• **TASK OBJECTIVE**:
Please copy out the part of the records that opens with the line containing "Given: Toggle the" and closes at the end of the records, changing "network log" to "console log" and keeping all else the same. Omit the pictures from your answer.

▼▼▼

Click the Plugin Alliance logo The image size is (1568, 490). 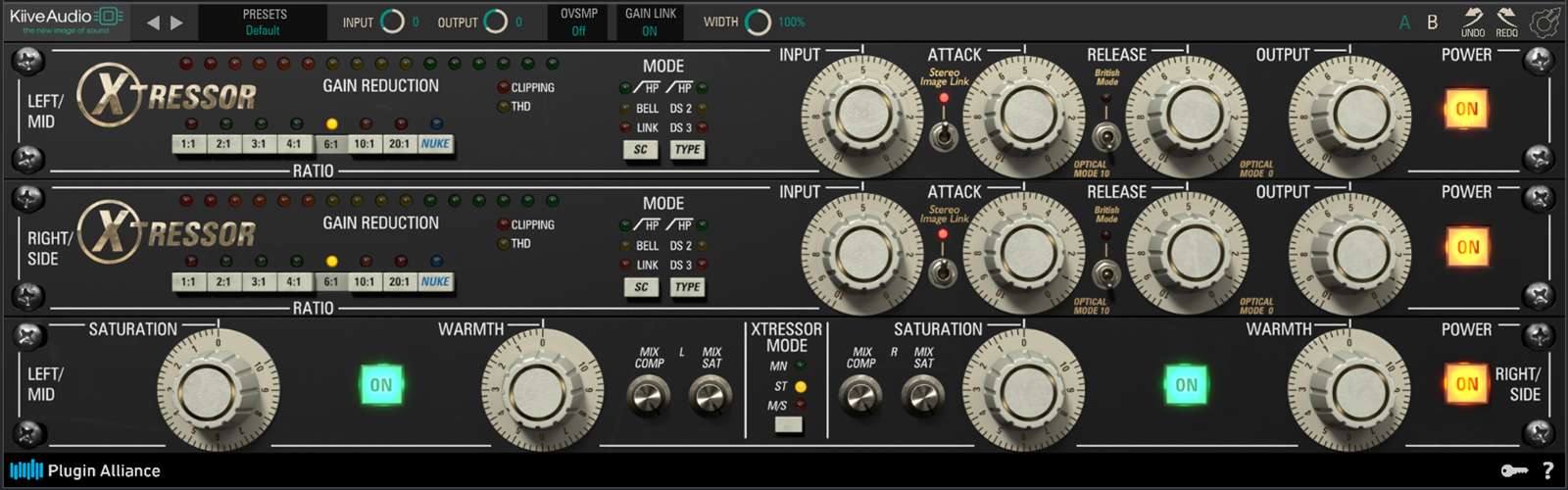click(85, 470)
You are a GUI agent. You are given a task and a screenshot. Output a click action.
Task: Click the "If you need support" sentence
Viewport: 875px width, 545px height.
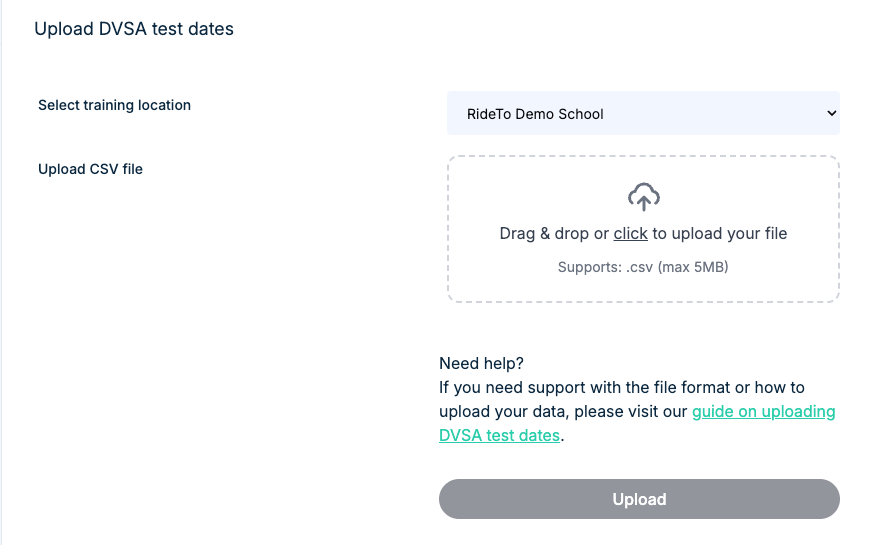coord(510,387)
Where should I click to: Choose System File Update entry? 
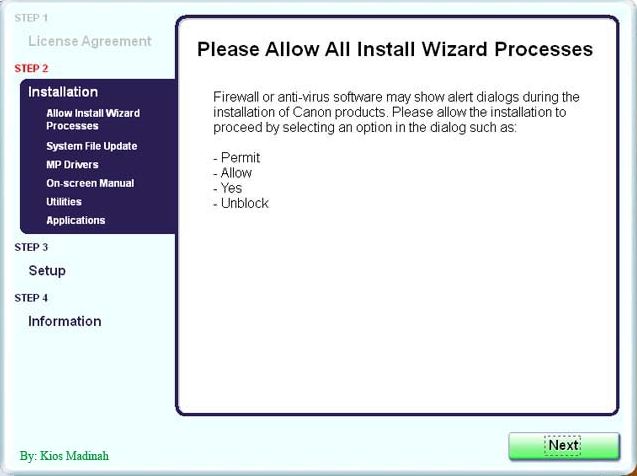pos(92,146)
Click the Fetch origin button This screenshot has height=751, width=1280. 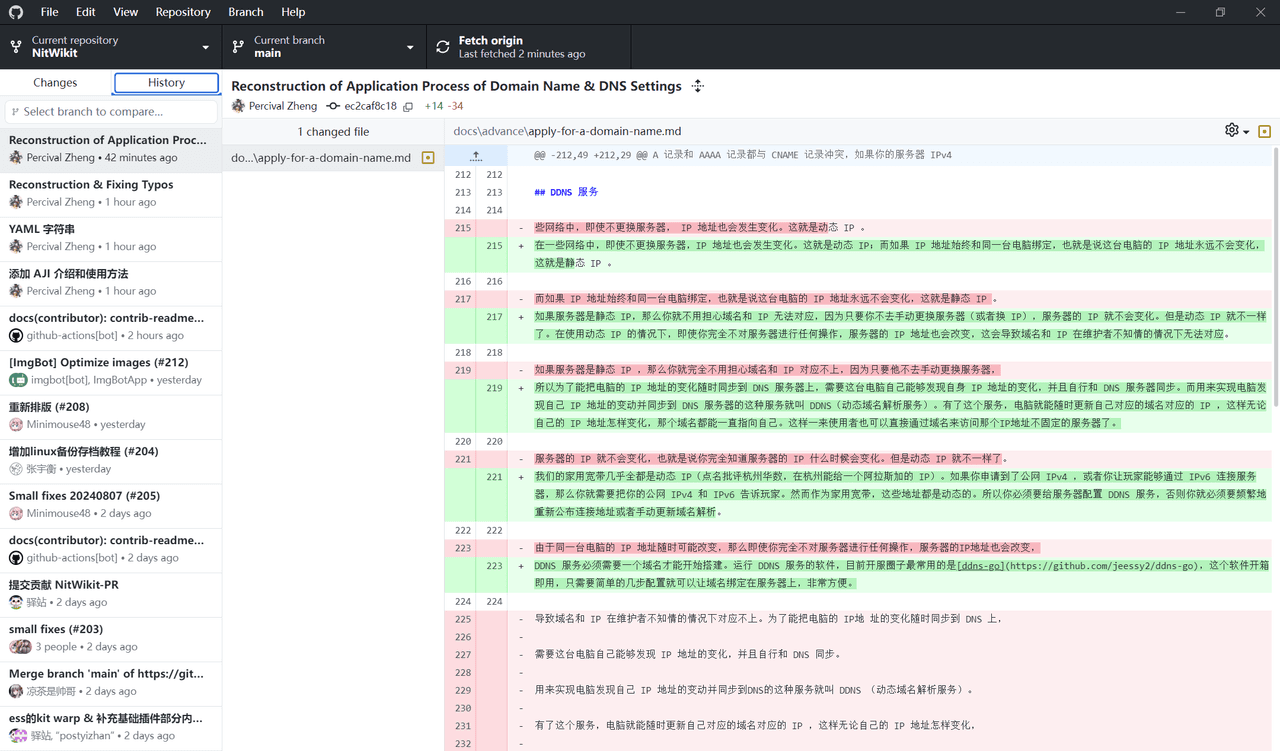528,47
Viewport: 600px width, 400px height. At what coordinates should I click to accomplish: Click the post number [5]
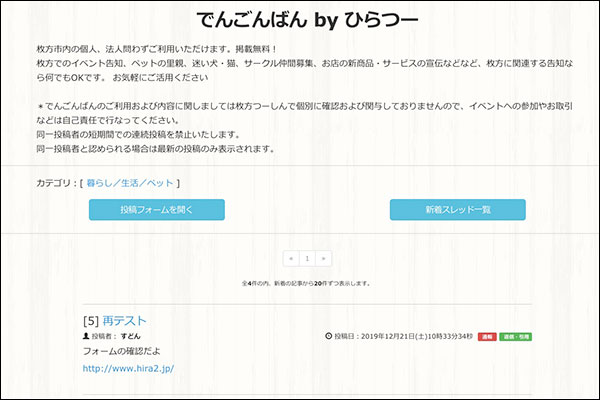pos(90,321)
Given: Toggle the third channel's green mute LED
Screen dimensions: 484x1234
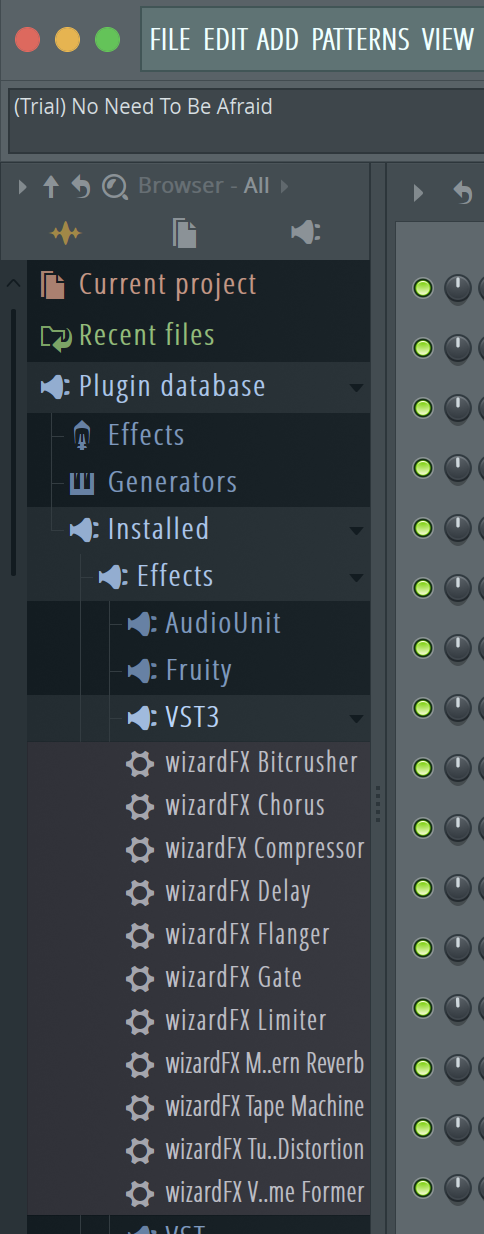Looking at the screenshot, I should (422, 408).
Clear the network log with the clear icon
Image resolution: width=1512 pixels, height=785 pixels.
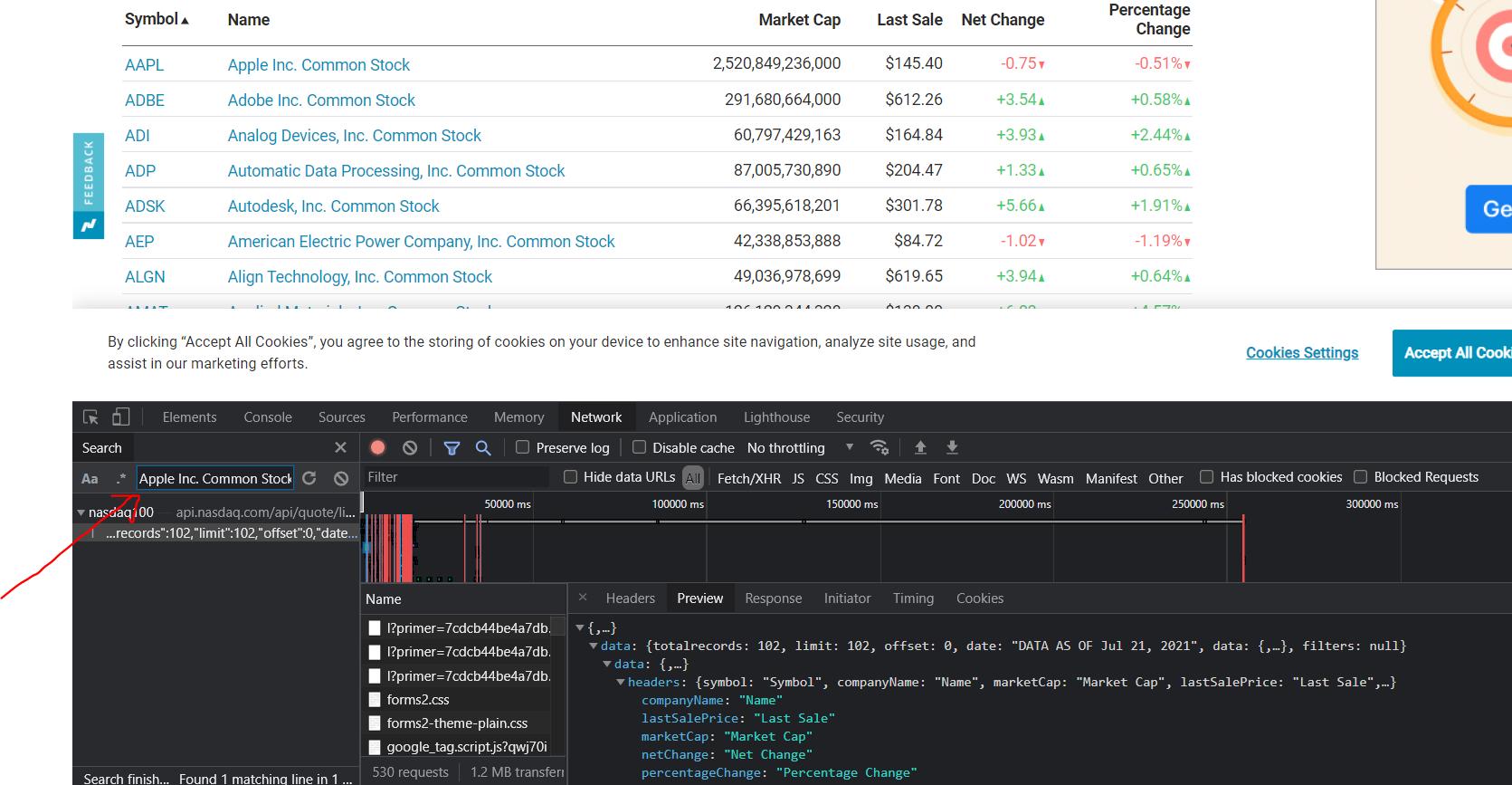click(410, 447)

▲▲▲

• **RESULT**:
Given: Toggle the third channel's green mute LED
Screen dimensions: 484x1234
Looking at the screenshot, I should (422, 408).
Clear the console log with the clear icon
Image resolution: width=1512 pixels, height=785 pixels.
click(410, 447)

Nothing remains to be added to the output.